Murray era infatti preoccupato che il rapporto potesse essere preso come un attacco della redazione nei confronti della sua leadership, e che Latour potesse usarlo a proprio vantaggio contro di lui. Lo accolse dicendo che, anche se non concordava con alcune cose, richiedeva un dibattito: la redazione tuttora dice di non sapere se ci sia stato e a che conclusioni abbia portato.
Secondo alcuni giornalisti intervistati dal New York Times, l’opposizione di Latour ai progetti di cambiare la strategia del giornale e di rivolgersi a un nuovo pubblico si sarebbero riflettuti in Noted, un magazine ideato dal team di Story per un pubblico più giovane. Noted, un mensile il cui primo numero era uscito nel giugno 2020, doveva essere un magazine per gli under 35, che affrontasse temi vicini ai più giovani, ma anche temi sociali di rado trattati dal Wall Street Journal, come il razzismo e la transfobia.
Nel primo numero doveva esserci un articolo che raccontava di un movimento universitario che chiedeva l’abolizione delle confraternite per combattere omofobia e razzismo nelle università statunitensi, ma era stato “cestinato”. L’editore, secondo il New York Times, avrebbe motivato la decisione dicendo che il tema era stato trattato già da altri giornali.

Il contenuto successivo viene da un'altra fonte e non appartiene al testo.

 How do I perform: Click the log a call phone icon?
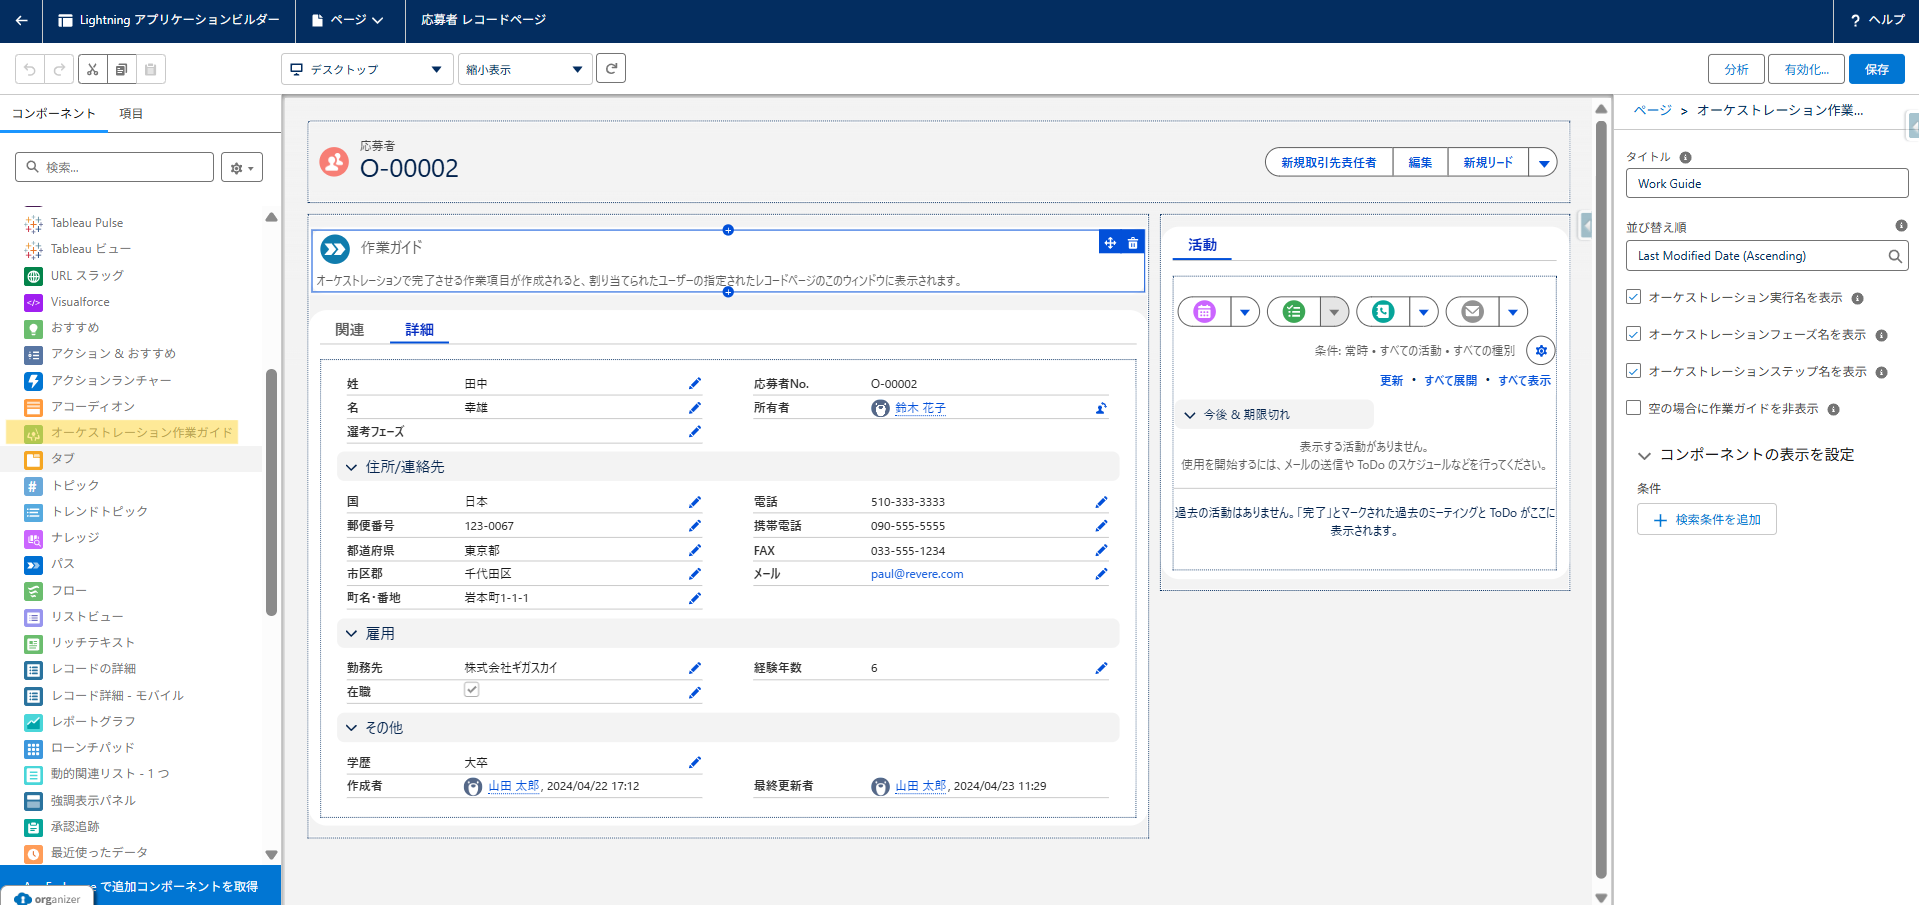(x=1383, y=312)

Da allora la rivista si è concentrata principalmente su argomenti pratici legati al mercato del lavoro, pur dal punto di vista dei giovani.

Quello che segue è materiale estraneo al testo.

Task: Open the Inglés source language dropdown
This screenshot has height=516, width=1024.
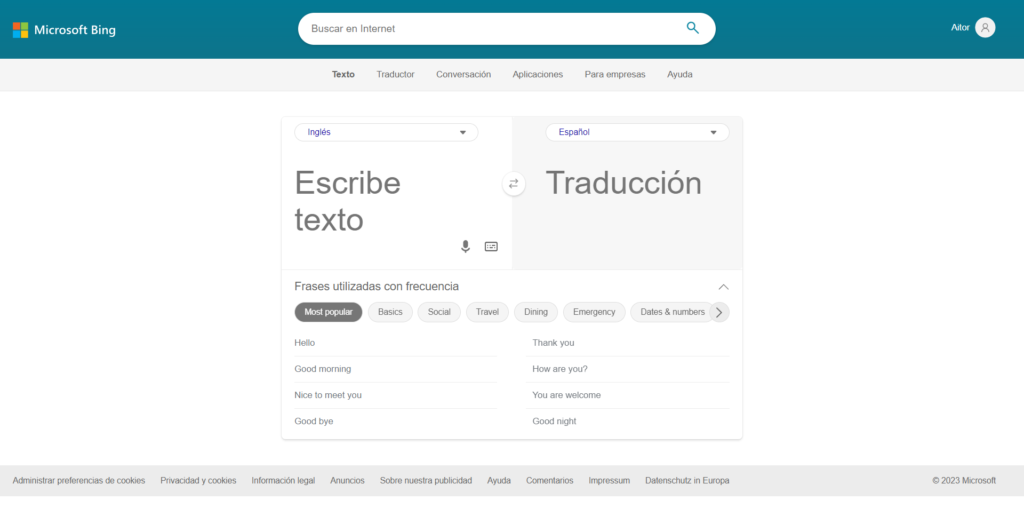Action: 386,132
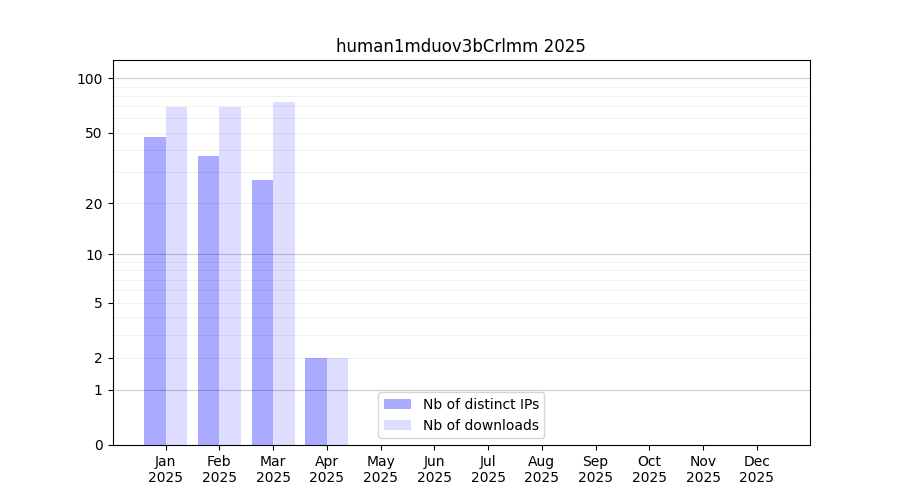900x500 pixels.
Task: Select the February downloads bar
Action: pos(230,275)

A contribuire alle preoccupazioni di Murray sull’eventualità che il rapporto fosse diffuso all’esterno del giornale si era aggiunta una disputa avvenuta a luglio tra alcuni giornalisti e la proprietà del giornale, in cui lui si era trovato in mezzo. Circa 300 giornalisti del Wall Street Journal avevano firmato una lettera indirizzata a Latour criticando molto duramente la linea editoriale della sezione delle opinioni del giornale, chiedendo che cambiasse. La lettera criticava soprattutto il fatto che la sezione delle opinioni avesse spesso pubblicato articoli che sminuivano la questione razziale e criticavano il movimento Black Lives Matter. Qualcosa di simile era successo anche al New York Times, ma in quel caso il dibattito interno era stato subito di dominio pubblico.

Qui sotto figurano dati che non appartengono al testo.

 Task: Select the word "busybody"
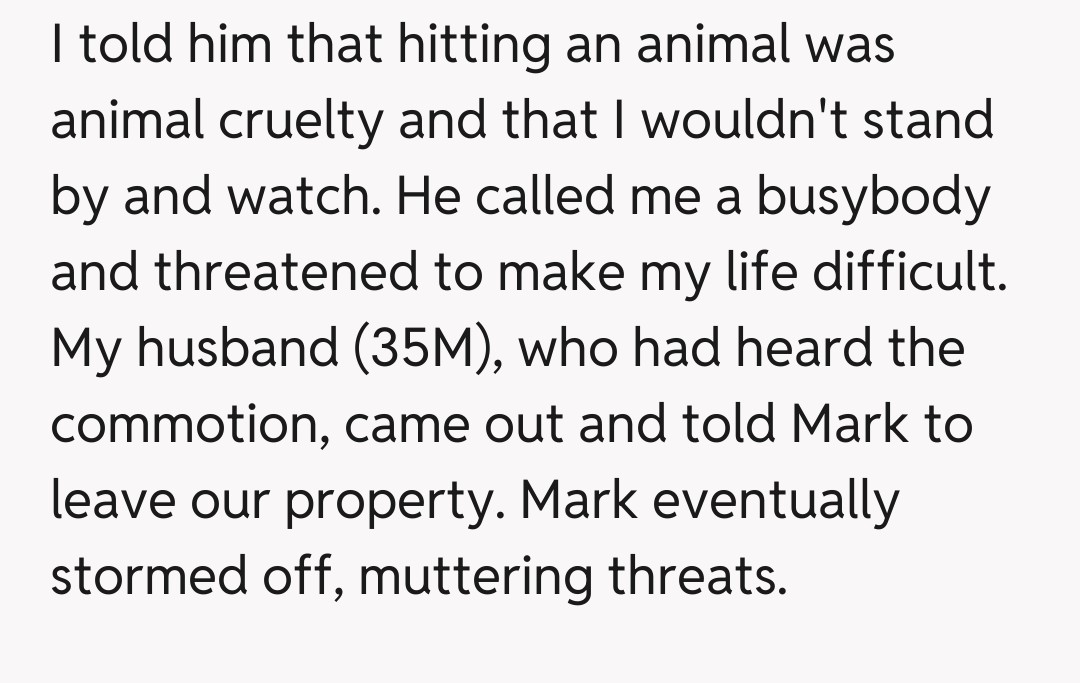click(x=872, y=199)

Dopo la lettera niente era però cambiato, e Latour aveva continuato a privilegiare una linea conservatrice per il giornale, andando contro le proposte riformatrici di Murray. Non ha mai chiesto una copia del rapporto di Story, e non si sa se l’abbia letto. In varie occasioni è sembrato insistere sulla necessità di aumentare i lettori digitali puntando sul bacino tradizionale del giornale, senza inseguire altre fasce demografiche e una strategia “woke”, come l’hanno definita alcuni dirigenti che si occupano del lato economico riferendosi alla parola americana che indica le istanze progressiste sulle questioni di razza e genere.
Alcune persone che erano presenti a una riunione dello scorso novembre hanno raccontato quanto lo scontro tra Latour e Murray sia diventato sempre più complicato da gestire: nella riunione un dirigente vicino a Latour, Dan Shar, aveva proposto un piano per aumentare gli abbonati digitali molto diverso da quello contenuto nel rapporto di Story. A un certo punto Murray, spazientito, avrebbe detto: «Ma il direttore sono io!». Secondo due persone che erano presenti alla riunione, Shar si era messo a ridere, mentre Latour era rimasto impassibile.